■ Compiti da svolgere ■
**A)** Riassumi in due frasi il brano sulla decisione del Tmo.
**B)** Prosegui il brano sulla decisione del Tmo a partire dalla sua ultima frase.

La decisione più "pesante" mai presa sulla faccia della terra da un Tmo. Il fatto che anche per il Tmo sia stata un 50-50 non sminuisce il valore della "moviola in campo", anzi lo esalta.
Ed esalta la valenza di quel che predichiamo da sempre: nel rugby CONTRARIAMENTE al calcio, le decisioni dell'arbitro si accettano senza discussioni in campo, ma si possono anche criticare dopo, salvo restando che il risultato non si discute mai.
Ma se al posto degli inglesi ci fossero stati i neozelandesi ..... !!!
Lo dice Brian Moore: te lo chiamo, così chiarisci direttamente con lui ;)
http://www.youtube.com/watch?v=jTQWT-B0EBw
"lo dici dopo: è solo un pretesto, un barbatrucco".
Volevo dire, ce l'hai chiaro(e quindi anche Moore, credo).

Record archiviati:
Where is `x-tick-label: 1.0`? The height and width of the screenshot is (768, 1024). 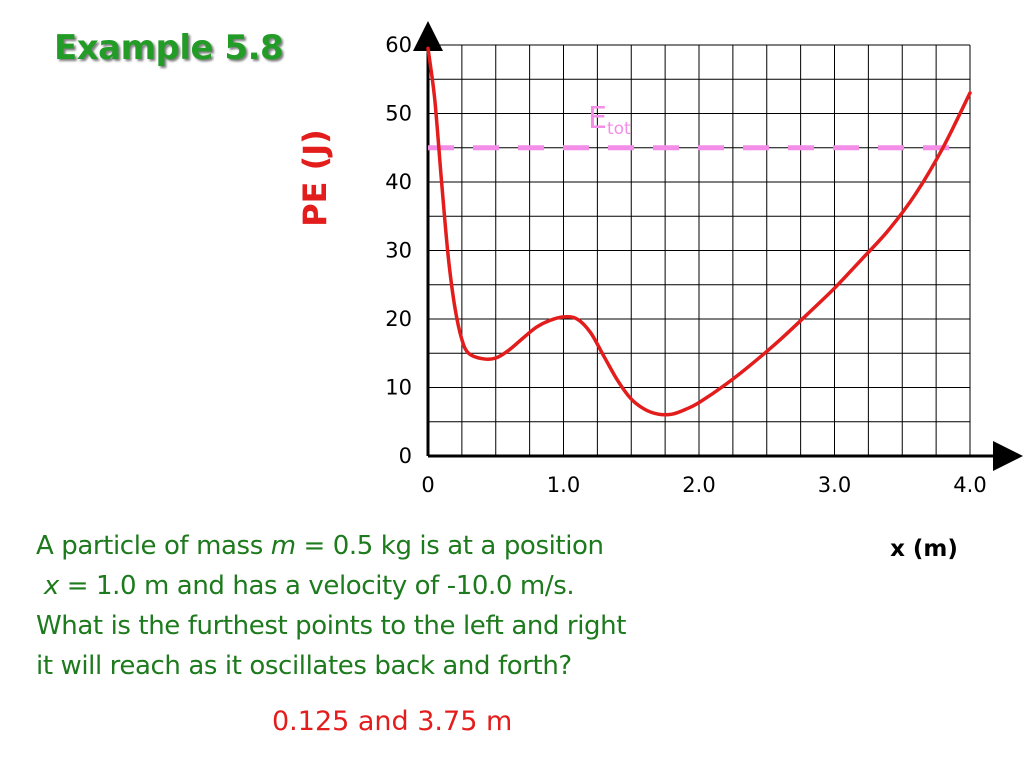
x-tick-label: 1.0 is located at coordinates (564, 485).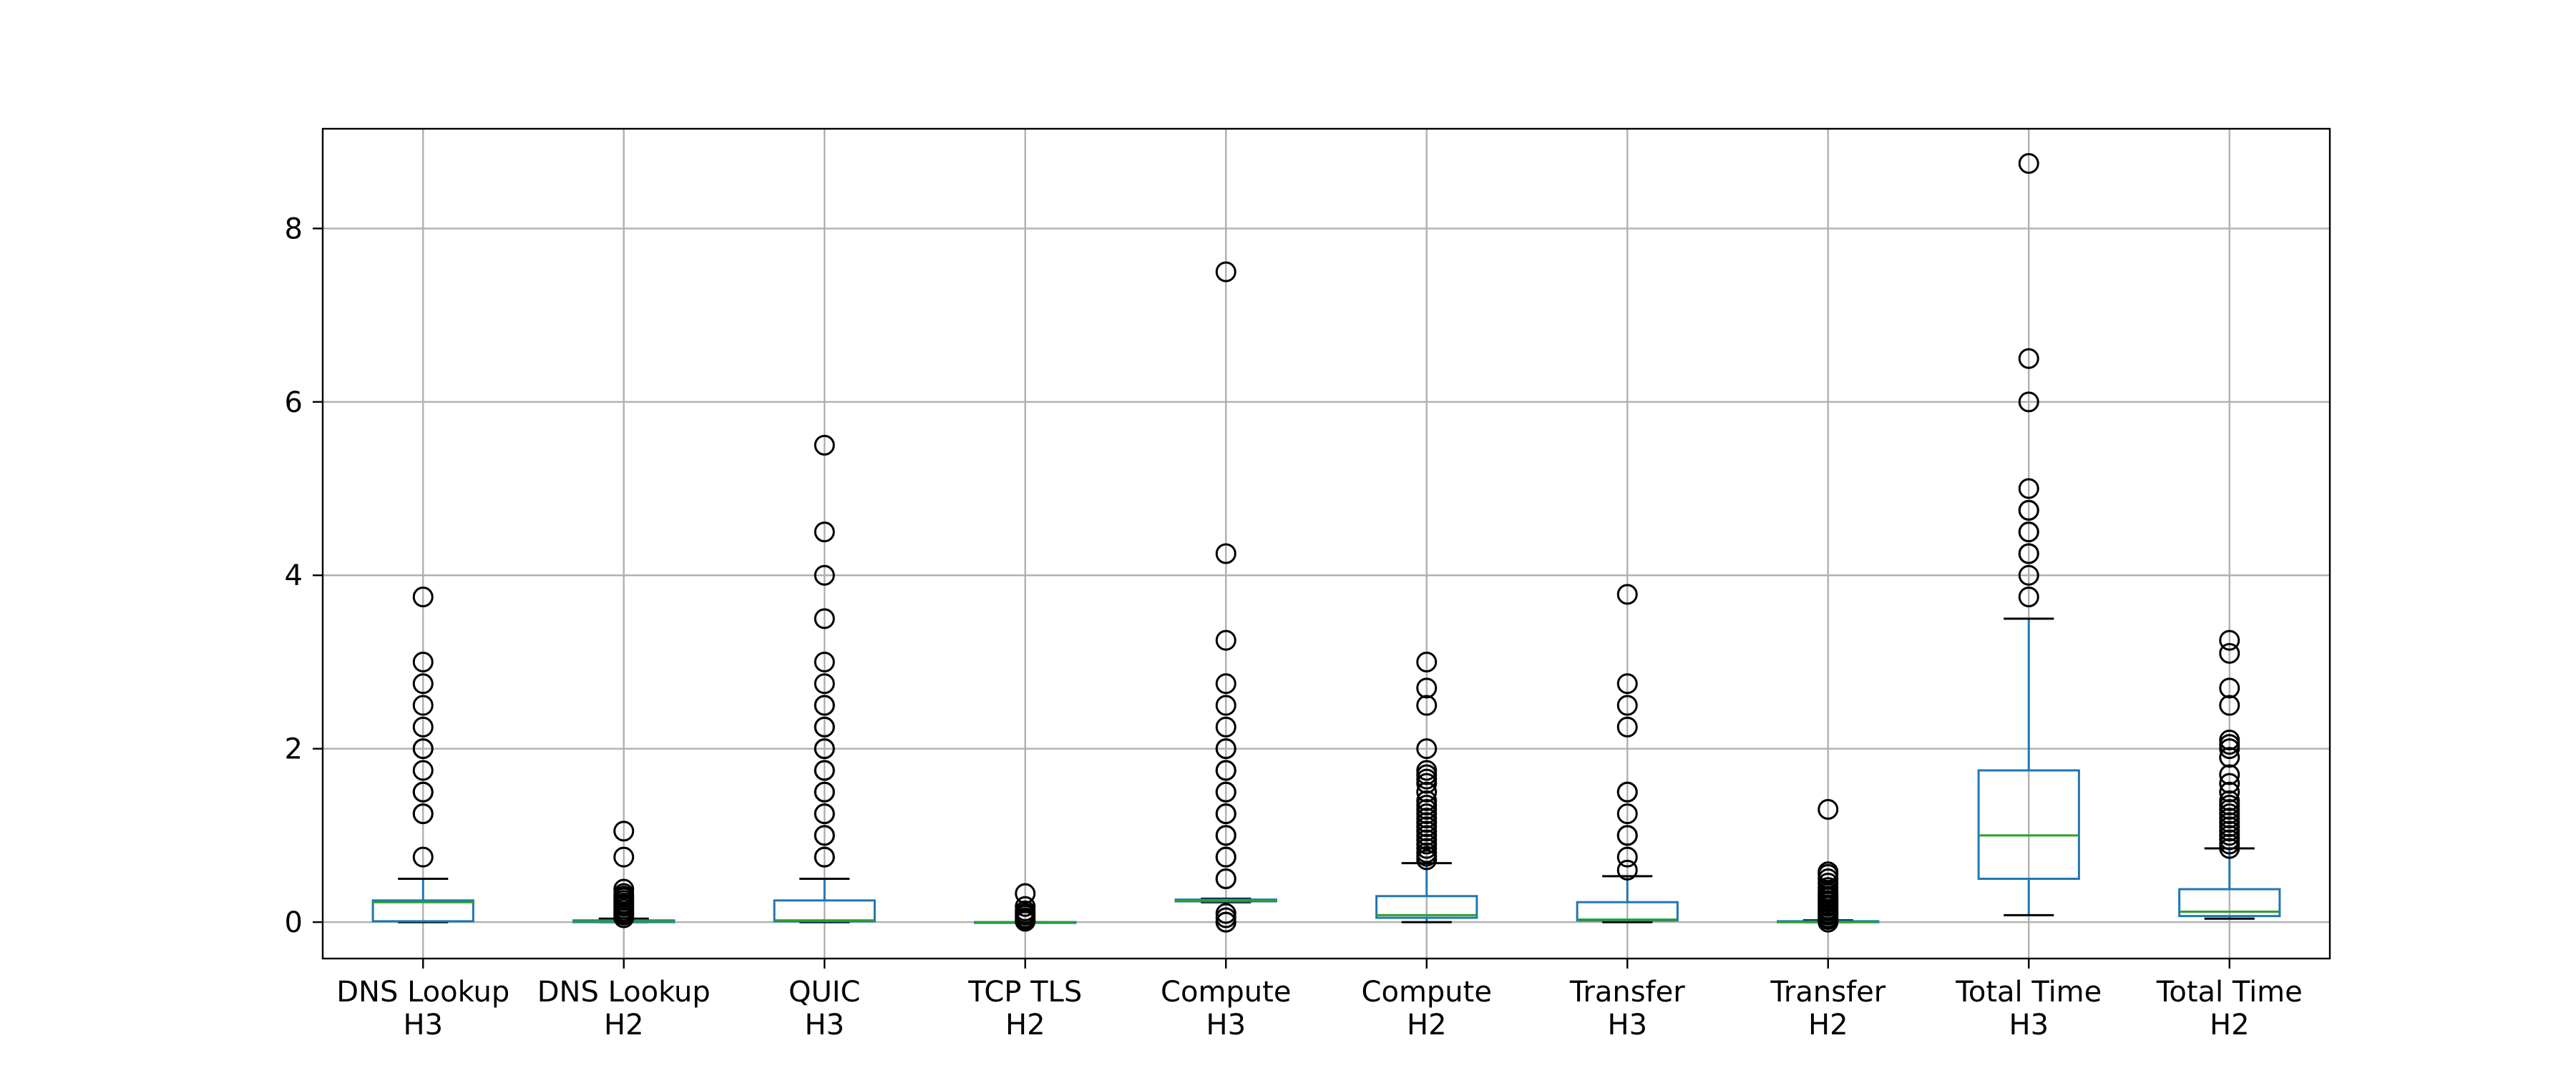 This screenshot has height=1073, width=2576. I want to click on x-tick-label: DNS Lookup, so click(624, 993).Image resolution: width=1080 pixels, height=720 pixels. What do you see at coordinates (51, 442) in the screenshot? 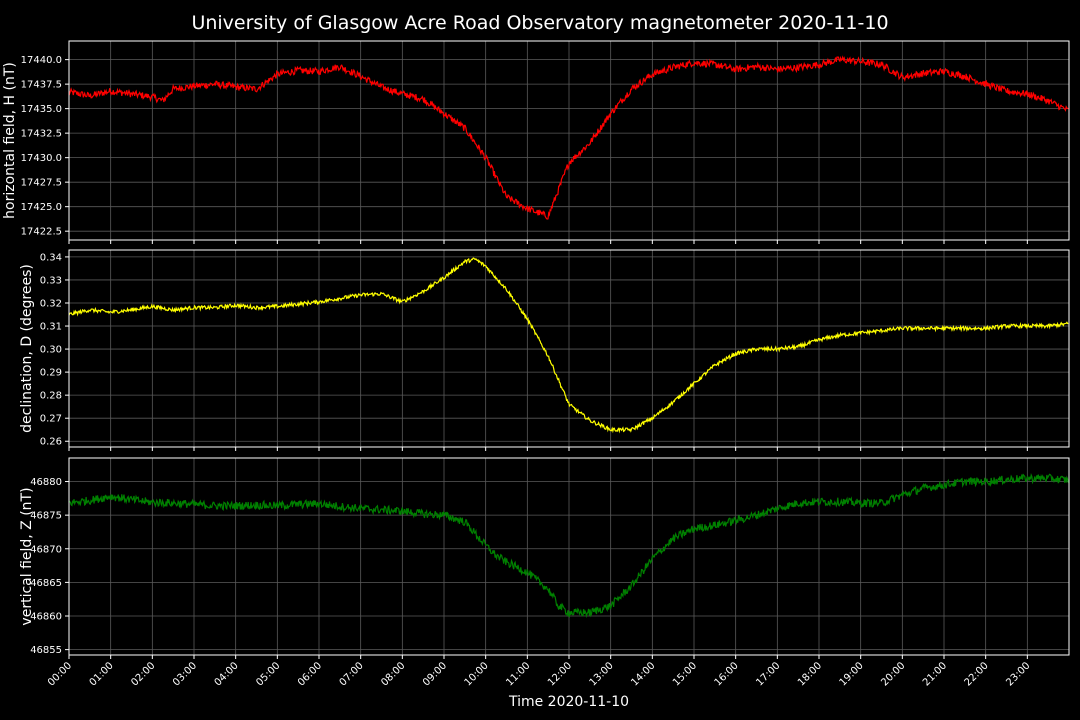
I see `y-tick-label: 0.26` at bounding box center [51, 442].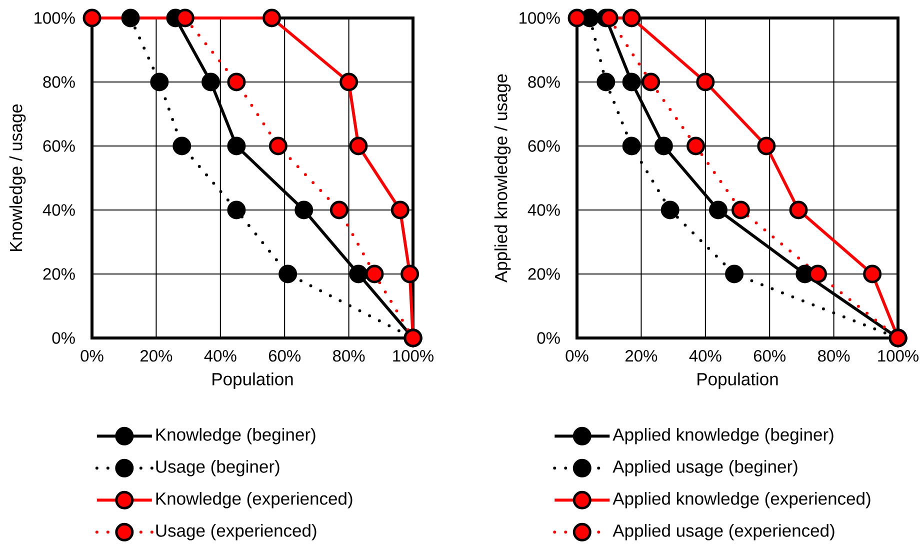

■ Elenco risposte ■
**A)** La decisione del Tmo è definita la più "pesante" mai presa, e il fatto che sia stata un 50-50 non sminuisce il valore della "moviola in campo", anzi lo esalta. Nel rugby, a differenza del calcio, le decisioni dell'arbitro si accettano senza discussioni in campo ma si possono criticare dopo, mentre il risultato non si discute mai.

**B)**
e pensate che nell'NRL (il league come l'union ha da anni il TMO) hanno intenzione di provare ad usare nella off-season un micro gps nei palloni per segnalare in tempo reale all'arbitro se c'è stato un passaggio in avanti...naturalmente stanno venendo giù piogge di critiche!
Ah, in quel senso. Scusa Socio, ma il caldo... Richiamo Moore e disdico subito ;)
@Faggy86: probabilmente quello che sognano ancora oggi gli AB per quel forward della Francia non ravvisato da Barnes...
e sapete chi era il tmo quella volta? ta taaaaa ... il famoso arbitro australiano Dickinson, quello di San Siro! Delle volte la vita ti segna eh ...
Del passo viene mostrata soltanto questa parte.